Purpose: Outcome prediction with a small number of cases has been challenging task because of biased estimation of statistical population. Although mixup is effective technique that estimates statistical population with virtual data constructed by interpolation of training data, it could be more effective by extrapolation of limited number of training data. The purpose of this study was to develop machine learning (ML) models for prediction of prostate cancer recurrence using extrapolation data.

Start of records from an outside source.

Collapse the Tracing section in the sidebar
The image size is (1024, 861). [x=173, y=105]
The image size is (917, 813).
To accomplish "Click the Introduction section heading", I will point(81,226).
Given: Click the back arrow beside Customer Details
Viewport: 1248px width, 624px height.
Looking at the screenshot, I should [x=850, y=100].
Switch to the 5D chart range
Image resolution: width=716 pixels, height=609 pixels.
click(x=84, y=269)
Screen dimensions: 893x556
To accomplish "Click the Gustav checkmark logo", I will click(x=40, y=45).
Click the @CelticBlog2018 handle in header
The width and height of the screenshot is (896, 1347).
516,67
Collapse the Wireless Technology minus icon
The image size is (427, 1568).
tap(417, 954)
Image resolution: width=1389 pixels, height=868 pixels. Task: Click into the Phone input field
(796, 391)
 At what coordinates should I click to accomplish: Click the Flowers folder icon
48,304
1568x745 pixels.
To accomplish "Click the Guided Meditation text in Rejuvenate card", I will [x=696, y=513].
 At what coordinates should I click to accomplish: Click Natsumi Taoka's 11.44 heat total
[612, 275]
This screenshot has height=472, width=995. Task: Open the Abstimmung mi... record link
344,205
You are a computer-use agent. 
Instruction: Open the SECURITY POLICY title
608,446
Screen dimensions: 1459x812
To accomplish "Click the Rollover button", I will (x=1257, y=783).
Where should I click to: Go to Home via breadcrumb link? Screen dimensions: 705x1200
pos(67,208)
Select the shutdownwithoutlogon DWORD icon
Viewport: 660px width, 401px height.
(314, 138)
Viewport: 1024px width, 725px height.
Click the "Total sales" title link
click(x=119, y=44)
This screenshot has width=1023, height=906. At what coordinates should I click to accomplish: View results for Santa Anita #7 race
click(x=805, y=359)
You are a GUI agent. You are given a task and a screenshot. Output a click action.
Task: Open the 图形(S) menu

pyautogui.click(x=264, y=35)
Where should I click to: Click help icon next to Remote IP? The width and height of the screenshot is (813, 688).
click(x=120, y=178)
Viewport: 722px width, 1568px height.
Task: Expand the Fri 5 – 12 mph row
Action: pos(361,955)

Methods: The ML models trained with and without extrapolation data were compared. A total of 100 patients with prostate cancer who were treated with radiotherapy were included in this study. Effective features were selected by elastic net from 48 candidate features that include 35 clinical features and 13 dose features. The dataset was divided into training and test dataset. Virtual data were constructed by linear interpolation or linear extrapolation of two data randomly selected from training dataset. In this study, two kind of regression models (multiple linear regression: MLR and artificial neural network: ANN) were used as ML models. The ML models trained with and without extrapolation data were evaluated with the area under the receiver operating characteristic curve (AUC) for the prediction of prostate cancer recurrence in test dataset.
Results: The AUCs of both ML models were significantly improved by using extrapolation data (MLR: p<0.0001, ANN: p<0.0001). The AUC of MLR with and without extrapolation data was 0.730 and, 0.671, respectively. The AUC of ANN with and without extrapolation data was 0.807 and, 0.764, respectively.
Conclusion: Our results showed that the performance of ML models for the prediction of prostate cancer recurrence was improved by using extrapolation data.
Funding Support, Disclosures, and Conflict of Interest: This work was supported by JSPS KAKENHI Grant Number 18K15604.